15-750 Graduate Algorithms 04/24/01
* Multiplying polynomials
* Fast Fourier Transform (FFT)
===========================================================================
Fast Fourier transform is one of most widely used nontrivial
algorithms in a variety of areas like signal processing, speech
understanding, digital audio, radar.
We'll develop it in the course of trying to solve the problem of "how
to multiply quickly" we talked about on first day of class. This is
not how it was invented historically and obscures the connection to
the usual kind of Fourier Transform, but I think it's cleanest from
the algorithmic perspective.
-- simpler problem: polynomial multiplication.

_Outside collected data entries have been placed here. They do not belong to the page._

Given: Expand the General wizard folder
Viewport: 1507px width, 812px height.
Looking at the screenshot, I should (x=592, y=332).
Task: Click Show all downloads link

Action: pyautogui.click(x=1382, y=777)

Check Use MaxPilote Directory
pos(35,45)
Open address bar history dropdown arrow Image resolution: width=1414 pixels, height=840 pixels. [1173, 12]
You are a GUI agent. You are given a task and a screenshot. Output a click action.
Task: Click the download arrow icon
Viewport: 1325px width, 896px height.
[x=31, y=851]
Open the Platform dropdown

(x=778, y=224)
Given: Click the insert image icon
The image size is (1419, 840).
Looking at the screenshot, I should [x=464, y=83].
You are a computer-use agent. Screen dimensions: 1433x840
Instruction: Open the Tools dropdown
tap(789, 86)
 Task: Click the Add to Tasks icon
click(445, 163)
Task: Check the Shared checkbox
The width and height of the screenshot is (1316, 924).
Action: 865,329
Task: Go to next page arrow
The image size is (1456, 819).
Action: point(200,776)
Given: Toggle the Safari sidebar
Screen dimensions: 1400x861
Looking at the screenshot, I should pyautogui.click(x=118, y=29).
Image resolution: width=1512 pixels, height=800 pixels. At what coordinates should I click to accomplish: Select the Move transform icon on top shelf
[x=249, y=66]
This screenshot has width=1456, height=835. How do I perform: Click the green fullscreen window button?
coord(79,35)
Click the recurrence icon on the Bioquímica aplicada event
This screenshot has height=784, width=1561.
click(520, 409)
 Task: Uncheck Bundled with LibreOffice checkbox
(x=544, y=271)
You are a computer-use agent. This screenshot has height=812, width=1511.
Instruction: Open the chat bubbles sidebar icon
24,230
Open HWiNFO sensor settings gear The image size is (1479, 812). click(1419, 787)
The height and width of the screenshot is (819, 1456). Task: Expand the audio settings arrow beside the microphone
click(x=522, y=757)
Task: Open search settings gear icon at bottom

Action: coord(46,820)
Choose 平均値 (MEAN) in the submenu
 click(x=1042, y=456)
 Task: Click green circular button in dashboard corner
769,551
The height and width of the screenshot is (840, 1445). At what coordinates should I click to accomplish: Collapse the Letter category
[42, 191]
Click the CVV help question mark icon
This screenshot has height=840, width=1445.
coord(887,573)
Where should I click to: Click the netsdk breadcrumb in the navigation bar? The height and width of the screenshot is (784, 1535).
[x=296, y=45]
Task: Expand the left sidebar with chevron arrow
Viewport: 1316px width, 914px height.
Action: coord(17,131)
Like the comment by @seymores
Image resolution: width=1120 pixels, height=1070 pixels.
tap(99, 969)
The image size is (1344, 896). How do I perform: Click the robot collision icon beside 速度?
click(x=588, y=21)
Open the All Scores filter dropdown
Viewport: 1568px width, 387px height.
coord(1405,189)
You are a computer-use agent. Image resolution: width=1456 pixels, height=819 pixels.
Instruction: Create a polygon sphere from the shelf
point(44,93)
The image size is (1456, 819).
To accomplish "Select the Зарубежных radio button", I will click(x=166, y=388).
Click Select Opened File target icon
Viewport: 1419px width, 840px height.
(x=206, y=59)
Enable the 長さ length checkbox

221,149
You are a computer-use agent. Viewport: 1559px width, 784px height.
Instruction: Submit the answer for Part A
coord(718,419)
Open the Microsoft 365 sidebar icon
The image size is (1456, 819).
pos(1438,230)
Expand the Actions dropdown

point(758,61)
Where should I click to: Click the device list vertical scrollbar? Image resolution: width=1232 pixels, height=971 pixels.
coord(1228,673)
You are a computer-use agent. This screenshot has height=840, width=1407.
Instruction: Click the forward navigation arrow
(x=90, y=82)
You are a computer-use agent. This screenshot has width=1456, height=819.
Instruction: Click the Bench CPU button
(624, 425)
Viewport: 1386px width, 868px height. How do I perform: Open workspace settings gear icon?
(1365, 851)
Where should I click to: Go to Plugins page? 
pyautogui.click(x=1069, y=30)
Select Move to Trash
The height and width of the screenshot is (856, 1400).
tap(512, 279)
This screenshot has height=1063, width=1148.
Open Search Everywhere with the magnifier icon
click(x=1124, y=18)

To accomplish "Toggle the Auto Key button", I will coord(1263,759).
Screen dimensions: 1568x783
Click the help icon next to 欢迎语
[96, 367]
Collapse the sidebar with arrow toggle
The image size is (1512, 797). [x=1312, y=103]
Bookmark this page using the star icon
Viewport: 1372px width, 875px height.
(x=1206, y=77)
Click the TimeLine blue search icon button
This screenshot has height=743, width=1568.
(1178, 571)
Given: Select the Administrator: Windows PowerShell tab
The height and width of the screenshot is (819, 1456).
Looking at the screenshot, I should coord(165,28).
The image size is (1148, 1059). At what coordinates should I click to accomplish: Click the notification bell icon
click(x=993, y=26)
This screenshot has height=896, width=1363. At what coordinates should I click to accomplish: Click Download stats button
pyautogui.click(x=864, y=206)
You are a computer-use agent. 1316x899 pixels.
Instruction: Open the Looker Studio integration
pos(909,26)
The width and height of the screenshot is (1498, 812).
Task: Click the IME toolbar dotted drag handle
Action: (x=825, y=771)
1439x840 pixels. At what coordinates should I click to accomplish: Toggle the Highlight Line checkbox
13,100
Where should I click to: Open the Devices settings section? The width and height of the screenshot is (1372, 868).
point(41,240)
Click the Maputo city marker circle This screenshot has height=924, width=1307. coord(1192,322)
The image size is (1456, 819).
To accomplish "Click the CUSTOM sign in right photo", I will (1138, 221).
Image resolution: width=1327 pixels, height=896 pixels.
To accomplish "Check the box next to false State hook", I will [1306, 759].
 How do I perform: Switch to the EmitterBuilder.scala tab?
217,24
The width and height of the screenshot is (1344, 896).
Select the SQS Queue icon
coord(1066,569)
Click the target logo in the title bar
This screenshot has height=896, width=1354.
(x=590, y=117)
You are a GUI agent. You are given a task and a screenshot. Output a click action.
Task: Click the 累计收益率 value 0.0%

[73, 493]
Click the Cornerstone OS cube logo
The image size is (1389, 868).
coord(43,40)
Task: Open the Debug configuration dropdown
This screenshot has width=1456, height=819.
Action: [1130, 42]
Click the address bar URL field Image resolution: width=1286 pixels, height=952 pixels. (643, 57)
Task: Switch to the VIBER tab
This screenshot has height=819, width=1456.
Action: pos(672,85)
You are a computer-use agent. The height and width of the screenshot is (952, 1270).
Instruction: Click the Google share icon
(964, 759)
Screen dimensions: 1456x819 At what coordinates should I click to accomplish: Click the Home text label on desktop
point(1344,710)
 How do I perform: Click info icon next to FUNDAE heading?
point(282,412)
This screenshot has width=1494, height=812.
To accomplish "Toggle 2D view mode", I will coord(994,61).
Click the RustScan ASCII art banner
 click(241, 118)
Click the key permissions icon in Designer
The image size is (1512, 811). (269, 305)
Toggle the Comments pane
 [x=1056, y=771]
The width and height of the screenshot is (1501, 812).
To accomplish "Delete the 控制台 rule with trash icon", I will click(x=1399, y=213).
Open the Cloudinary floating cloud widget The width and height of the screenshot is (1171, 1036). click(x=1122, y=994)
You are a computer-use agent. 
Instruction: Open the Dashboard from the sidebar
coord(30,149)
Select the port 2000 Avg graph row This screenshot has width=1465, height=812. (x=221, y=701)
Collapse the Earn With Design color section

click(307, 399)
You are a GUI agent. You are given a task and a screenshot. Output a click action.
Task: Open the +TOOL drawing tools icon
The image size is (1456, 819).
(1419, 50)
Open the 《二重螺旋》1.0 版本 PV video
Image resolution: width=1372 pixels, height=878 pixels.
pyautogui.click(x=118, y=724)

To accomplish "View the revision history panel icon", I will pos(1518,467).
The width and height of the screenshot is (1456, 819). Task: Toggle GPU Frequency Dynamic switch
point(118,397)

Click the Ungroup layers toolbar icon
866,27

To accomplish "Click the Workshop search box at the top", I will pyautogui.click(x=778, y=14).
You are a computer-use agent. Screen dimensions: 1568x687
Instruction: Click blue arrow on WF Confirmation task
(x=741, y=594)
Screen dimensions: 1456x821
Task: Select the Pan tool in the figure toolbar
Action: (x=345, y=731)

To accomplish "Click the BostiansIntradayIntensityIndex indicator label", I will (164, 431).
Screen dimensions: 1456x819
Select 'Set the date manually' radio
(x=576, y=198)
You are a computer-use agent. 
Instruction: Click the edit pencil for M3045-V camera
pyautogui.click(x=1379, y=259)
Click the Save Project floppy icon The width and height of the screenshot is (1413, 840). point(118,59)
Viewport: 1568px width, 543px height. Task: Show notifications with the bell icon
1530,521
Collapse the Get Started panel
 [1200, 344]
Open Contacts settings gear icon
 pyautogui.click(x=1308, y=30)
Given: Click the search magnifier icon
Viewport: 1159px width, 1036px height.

E.g., multiply (2x^2 + 5)(x^2 + 2x + 3)
2x^2 + 0x + 5
1x^2 + 2x + 3
-------------
6 0 15
4 0 10
2 0 5
----------------------------
2x^4 + 4x^3 + 11x^2 +10x+15
- basically a simpler version of integer multiplication without carrys.
- we'll view each individual small multiplication as a unit cost operation.
More generally, given A(x) = a_0 + a_1 x + ... + a_{n-1}x^{n-1},
B(x) = b_0 + b_1 x + ... + b_{n-1}x^{n-1}
Our goal is to compute C(x) = A(x)*B(x).
- Straightforward computation is O(n^2) time. Karatuba is n^{1.58..}
- we'll use FFTs to do in O(n log n) time. This is then used in
Schonhage-Strassen integer multiplication algorithm that multiplies
two n-bit integers in O(n log n loglog n) time. We're only going to do
polynomial multiplication.
=======
High Level Idea of Algorithm
============================
Let m = 2n-1. [so degree of C is less than m]
1. Pick m points x_0, x_1, ..., x_{m-1} according to a secret formula.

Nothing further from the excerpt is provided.